- Простите меня, Борис Абрамович, - мгновенно смягчил голос Коломейцев, отводя Бурштейна в сторону от костра. Коломейцев не любил, чтобы при его извинениях были свидетели. - Я не хотел вас обидеть. Но согласитесь, что вызывать вертолет, если мы можем добраться по реке, это унижение. В жизни и так хватает унижений, чтобы мы еще их придумывали сами.
- Я не обиделся, - опустил глаза Бурштейн. - Кеша вырос на этой реке и знает ее лучше нас. Он не трус. А я не интурист, как вы изволили выразиться. Но этот риск бессмыслен.
- Почему?
- Потому что я не верю в это месторождение, - наконец поднял глаза Бурштейн и облегченно вздохнул, высвободившись от того, что мучило его столько дней.

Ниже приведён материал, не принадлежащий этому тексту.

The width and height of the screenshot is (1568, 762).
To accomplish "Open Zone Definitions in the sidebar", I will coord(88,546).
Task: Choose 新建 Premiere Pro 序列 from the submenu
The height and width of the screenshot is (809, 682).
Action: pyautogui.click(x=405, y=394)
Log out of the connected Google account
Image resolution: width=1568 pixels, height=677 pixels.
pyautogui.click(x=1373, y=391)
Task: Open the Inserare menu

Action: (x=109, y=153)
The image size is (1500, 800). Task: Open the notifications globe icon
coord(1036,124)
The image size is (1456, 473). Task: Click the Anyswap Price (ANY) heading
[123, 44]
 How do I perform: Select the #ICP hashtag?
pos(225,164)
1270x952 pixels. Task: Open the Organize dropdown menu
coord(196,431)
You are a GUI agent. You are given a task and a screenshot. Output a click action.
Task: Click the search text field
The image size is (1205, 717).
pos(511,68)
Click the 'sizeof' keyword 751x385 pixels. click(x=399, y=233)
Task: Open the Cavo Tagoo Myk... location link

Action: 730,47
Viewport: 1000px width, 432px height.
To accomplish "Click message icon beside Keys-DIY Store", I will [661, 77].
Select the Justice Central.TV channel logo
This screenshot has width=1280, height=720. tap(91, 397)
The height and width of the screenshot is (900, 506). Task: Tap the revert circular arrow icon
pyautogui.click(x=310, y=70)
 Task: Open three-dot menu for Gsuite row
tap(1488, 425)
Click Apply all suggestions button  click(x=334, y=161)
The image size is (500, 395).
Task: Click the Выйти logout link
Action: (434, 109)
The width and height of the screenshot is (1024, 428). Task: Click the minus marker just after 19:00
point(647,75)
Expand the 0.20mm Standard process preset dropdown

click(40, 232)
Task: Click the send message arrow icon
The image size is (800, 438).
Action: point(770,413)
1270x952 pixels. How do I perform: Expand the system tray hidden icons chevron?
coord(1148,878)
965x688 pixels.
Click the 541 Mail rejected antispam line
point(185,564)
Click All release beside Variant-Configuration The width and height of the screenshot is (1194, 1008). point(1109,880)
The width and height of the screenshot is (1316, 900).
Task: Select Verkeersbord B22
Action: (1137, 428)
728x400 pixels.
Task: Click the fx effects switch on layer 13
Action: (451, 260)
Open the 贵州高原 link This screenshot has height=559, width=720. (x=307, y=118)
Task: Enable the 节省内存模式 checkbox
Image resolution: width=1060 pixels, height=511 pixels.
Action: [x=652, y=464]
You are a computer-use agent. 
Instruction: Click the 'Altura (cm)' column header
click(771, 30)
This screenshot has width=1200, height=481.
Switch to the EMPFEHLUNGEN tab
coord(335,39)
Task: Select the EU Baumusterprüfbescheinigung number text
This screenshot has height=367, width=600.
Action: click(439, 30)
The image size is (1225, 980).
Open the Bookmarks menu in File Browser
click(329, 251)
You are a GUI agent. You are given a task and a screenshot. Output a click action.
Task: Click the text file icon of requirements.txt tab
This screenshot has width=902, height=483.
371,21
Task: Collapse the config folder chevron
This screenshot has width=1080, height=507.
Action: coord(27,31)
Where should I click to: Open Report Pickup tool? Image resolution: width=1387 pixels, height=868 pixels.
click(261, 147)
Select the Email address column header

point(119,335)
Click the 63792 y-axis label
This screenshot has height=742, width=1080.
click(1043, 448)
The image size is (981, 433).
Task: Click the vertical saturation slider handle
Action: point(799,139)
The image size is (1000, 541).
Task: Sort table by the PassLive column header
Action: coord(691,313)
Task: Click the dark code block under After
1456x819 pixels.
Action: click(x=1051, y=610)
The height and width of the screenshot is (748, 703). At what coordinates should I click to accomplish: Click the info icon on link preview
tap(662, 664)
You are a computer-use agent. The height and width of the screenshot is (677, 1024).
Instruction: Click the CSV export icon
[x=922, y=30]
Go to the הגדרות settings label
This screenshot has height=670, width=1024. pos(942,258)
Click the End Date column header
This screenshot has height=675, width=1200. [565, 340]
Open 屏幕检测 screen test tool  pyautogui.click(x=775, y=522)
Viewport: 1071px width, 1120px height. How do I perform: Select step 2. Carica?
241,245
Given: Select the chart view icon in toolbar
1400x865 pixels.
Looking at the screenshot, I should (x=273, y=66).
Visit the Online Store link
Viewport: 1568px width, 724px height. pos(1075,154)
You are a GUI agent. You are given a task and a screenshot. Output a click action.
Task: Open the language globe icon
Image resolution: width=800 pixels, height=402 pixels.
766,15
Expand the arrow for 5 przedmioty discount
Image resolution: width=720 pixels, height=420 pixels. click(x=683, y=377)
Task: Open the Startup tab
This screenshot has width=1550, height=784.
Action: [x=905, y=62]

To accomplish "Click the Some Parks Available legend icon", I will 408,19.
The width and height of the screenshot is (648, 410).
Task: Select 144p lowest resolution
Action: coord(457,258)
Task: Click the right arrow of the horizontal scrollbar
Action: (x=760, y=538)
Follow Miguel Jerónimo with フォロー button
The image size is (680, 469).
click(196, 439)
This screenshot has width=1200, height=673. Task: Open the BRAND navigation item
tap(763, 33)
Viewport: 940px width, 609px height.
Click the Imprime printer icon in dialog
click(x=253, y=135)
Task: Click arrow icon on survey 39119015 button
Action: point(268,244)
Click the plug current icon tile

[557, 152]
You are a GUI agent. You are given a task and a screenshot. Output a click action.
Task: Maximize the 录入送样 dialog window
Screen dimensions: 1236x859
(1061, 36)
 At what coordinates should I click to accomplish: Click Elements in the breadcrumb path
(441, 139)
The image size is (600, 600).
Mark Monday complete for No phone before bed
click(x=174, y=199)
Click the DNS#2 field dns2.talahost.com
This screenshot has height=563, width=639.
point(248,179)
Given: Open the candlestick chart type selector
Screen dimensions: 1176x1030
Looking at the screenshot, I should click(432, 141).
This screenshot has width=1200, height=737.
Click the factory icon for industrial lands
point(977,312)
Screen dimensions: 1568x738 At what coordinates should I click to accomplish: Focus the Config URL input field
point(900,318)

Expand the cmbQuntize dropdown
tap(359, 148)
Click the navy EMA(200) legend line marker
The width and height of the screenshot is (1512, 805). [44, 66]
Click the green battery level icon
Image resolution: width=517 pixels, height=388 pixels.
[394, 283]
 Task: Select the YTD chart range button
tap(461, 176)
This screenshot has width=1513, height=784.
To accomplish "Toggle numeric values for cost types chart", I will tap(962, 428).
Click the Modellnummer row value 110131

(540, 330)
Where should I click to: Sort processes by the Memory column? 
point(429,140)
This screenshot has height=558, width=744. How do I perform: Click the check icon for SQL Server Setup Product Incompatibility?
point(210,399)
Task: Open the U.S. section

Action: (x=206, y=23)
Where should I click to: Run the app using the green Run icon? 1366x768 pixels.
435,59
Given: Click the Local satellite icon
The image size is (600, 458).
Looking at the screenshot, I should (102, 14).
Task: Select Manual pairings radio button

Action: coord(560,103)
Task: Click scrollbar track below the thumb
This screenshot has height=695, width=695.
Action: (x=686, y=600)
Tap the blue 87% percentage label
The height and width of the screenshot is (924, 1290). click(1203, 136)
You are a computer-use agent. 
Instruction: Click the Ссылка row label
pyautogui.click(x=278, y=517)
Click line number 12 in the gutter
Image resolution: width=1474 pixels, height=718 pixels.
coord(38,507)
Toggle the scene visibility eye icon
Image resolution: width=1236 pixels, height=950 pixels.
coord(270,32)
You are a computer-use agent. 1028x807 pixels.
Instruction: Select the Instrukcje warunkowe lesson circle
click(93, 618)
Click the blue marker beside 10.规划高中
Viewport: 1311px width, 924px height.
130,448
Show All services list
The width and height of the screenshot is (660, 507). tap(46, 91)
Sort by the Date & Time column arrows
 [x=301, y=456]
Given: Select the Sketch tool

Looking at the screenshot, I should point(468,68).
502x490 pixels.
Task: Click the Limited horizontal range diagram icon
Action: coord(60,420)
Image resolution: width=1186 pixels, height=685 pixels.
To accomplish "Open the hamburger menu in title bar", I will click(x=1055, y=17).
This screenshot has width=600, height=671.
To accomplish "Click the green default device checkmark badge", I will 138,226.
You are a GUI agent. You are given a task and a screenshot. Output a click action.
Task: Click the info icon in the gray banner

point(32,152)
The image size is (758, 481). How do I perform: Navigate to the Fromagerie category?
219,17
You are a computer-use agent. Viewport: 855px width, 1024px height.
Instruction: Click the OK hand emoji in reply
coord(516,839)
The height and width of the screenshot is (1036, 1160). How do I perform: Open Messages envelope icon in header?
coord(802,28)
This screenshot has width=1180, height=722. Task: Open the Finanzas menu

- Могу я вам задать один вопрос, Борис Абрамович? - спросил Коломейцев так легко, как будто давно ожидал от него этого признания.
- Конечно, - не отводил от него глаз Бурштейн, пытаясь уловить в Коломейцеве хоть что-то похожее на сомнение.
- Что такое вера? - вдавливал его взгляд в землю Коломейцев.
- Знание собственного знания, - продолжал с ним бороться глазами Бурштейн.
- Вера - это недостаток знания, - усмехнулся Коломейцев. - Достаточного знания все равно никогда не будет, поэтому люди всегда будут цепляться за веру. Конечно, есть вера от жалости, но есть вера от внутренней силы. Никакую игру нельзя выиграть, если в это не верить. Игру надо доигрывать до конца, даже если карта не идет. Когда кончики пальцев заряжены верой, хорошие карты сами в ладони прыгают. Мы слишком много поставили на этот касситерит, чтобы позволить себе роскошь в него не верить.
- Но вы играете не картами, а живыми людьми, - пробормотал Бурштейн. - Я не обвиняю вас в том, что вы играете только другими. И собой играете. Не проиграйте самого себя.
- Значит, вы выходите из игры? - резко спросил Коломейцев.
- Я этого не сказал, - насупился Бурштейн. - Я вас, кажется, никогда не предавал.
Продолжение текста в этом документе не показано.